В том, что печать — огромная сила, я убедился на примере своего друга Жорика Плешанова, угодившего с дивизионного распределительного пункта прямиком в типографию солдатской газеты «Отвага». Сначала он страшно возмущался: мол, его, «уникального специалиста», сделали простым наборщиком! Но поскольку редактор — должность офицерская, а Жорик начал свою армейскую карьеру со звания рядового, пришлось ему смириться. Очень скоро мой друг энергично включился в газетную жизнь, отличительная черта которой — тайное противостояние сотрудников редакции и работников типографии, ведь каждые считают, что газету делают именно они! Поэтому, всякий раз усаживаясь за рычагастый линотип, Жорик скраивал такую физиономию, будто хотел сказать: «Ну и что вы сегодня нацарапали, писатели?» Первое время, набирая тексты, он даже пытался редактировать заметки, но это продолжалось до взбучки, устроенной ему редактором капитаном Деревлевым.

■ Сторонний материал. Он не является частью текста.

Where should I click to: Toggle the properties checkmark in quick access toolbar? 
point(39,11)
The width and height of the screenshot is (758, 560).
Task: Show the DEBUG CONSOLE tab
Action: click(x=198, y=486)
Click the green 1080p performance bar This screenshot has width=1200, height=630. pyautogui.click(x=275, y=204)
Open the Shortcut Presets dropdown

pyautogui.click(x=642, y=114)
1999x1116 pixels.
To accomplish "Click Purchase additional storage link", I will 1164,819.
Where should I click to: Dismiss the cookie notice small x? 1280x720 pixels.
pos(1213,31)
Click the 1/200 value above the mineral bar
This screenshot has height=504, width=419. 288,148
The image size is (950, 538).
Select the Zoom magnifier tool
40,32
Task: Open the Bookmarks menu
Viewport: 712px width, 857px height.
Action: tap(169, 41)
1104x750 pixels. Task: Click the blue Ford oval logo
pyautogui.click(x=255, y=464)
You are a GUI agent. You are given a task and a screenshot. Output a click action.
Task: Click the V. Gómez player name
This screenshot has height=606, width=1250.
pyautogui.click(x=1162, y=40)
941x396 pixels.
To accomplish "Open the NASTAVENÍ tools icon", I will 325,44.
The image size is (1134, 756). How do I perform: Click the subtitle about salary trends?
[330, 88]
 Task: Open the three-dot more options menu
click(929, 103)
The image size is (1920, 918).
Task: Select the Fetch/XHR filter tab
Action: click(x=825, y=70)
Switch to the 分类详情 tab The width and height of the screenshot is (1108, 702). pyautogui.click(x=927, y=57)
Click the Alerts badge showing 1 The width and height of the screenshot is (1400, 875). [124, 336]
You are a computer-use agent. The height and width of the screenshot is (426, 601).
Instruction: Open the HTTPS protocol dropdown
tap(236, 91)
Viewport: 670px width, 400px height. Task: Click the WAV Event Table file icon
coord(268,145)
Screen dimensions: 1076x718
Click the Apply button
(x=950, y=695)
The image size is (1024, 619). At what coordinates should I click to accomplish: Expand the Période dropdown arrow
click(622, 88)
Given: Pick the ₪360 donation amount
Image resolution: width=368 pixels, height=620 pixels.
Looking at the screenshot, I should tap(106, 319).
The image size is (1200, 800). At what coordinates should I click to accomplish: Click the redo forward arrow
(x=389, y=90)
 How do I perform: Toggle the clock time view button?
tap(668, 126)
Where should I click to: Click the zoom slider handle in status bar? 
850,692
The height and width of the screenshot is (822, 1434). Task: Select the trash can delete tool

О капитане стоит сказать особо. Когда бы я ни заглянул в редакцию, он, как-то странно вжав голову в плечи, расхаживал по комнате, курил одну папиросу за другой, стряхивая пепел по углам, и комментировал международную обстановку. Сотрудники внимательно кивали головами, даже задавали наивные вопросы, но я уверен — ни одно капитаново слово не застревало у них в голове. Увидев меня, редактор говаривал: «А-а, Купряшин! Привет военкору. Стой и слушай». Я стоял и слушал о безнадежной борьбе подточенного коррупцией правительственного аппарата Италии с мафией, о трудных путях португальской революции, о коварном насаждении «американского образа жизни» в Западной Европе, о фашистских недобитках, скрывающихся в бескрайних латифундиях Бразилии… Если где-то недавно в результате взрыва террористов погиб правящий кабинет, капитан тут же перечислял имена усопших министров, излагал их краткие биографии, не забывая проанализировать политические убеждения, а в довершение набрасывал возможный список нового кабинета — и никогда не ошибался!